TEXT —
Antonio Cupo (born January 10, 1978) is a Canadian film and television actor.

Early life
Born in Vancouver on January 10, 1978, into a family of Italian immigrants who arrived in Canada in 1968, Antonio Cupo is the youngest of three children. His father Manlio is from Palomonte, a small town in the province of Salerno, 70 miles southeast of Naples and 30 east of Salerno and his mother Lucia from Barletta, in the recent Province of Barletta-Andria-Trani. His siblings are Sabato and Carmelina. He graduated in English Literature at the University of British Columbia.

Career
From the age of six to sixteen he performed in many theatrical production both scholastically and regionally. He was also the lead singer of the band Hybrid Cartel.

His first starring role was under the direction of Fabio Segatori in the film Hollywood Files.

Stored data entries
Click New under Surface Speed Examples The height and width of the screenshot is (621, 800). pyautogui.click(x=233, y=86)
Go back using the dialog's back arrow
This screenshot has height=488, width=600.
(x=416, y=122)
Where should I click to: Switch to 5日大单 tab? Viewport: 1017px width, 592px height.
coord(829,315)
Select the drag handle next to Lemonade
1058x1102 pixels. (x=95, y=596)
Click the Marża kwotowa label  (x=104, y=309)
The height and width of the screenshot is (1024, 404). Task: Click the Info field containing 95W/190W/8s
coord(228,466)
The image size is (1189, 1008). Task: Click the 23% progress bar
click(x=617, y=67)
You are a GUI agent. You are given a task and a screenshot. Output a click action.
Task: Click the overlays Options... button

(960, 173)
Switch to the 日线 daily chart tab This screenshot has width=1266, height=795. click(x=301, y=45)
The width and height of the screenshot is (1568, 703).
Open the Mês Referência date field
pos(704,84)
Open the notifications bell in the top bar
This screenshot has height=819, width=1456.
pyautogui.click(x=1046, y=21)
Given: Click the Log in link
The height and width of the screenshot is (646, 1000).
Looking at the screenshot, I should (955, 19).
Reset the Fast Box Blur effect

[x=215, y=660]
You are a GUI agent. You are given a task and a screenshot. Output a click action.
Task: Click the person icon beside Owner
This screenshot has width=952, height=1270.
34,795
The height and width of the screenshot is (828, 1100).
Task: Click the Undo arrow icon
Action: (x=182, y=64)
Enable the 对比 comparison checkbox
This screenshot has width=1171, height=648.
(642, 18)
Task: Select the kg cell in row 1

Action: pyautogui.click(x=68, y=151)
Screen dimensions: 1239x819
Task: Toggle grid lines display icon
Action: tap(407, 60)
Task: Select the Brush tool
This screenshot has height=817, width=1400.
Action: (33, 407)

GIVEN TASK 1 —
Repeat the part of the text about Antonio Cupo from "Antonio Cupo (born" up to and including "of British Columbia.".
GIVEN TASK 2 —
In the rows, format the lines from the line with "Go back using the dialog's back arrow" up to and including the line with "Switch to the" as a Markdown table with the columns Number and Line. Leave out blank lines.

WRITTEN ANSWER 1 —
Antonio Cupo (born January 10, 1978) is a Canadian film and television actor.

Early life
Born in Vancouver on January 10, 1978, into a family of Italian immigrants who arrived in Canada in 1968, Antonio Cupo is the youngest of three children. His father Manlio is from Palomonte, a small town in the province of Salerno, 70 miles southeast of Naples and 30 east of Salerno and his mother Lucia from Barletta, in the recent Province of Barletta-Andria-Trani. His siblings are Sabato and Carmelina. He graduated in English Literature at the University of British Columbia.

WRITTEN ANSWER 2 —
| Number | Line |
|---|---|
| 1 | Go back using the dialog's back arrow |
| 2 | This screenshot has height=488, width=600. |
| 3 | (x=416, y=122) |
| 4 | Where should I click to: Switch to 5日大单 tab? Viewport: 1017px width, 592px height. |
| 5 | coord(829,315) |
| 6 | Select the drag handle next to Lemonade |
| 7 | 1058x1102 pixels. (x=95, y=596) |
| 8 | Click the Marża kwotowa label  (x=104, y=309) |
| 9 | The height and width of the screenshot is (1024, 404). Task: Click the Info field containing 95W/190W/8s |
| 10 | coord(228,466) |
| 11 | The image size is (1189, 1008). Task: Click the 23% progress bar |
| 12 | click(x=617, y=67) |
| 13 | You are a GUI agent. You are given a task and a screenshot. Output a click action. |
| 14 | Task: Click the overlays Options... button |
| 15 | (960, 173) |
| 16 | Switch to the 日线 daily chart tab This screenshot has width=1266, height=795. click(x=301, y=45) |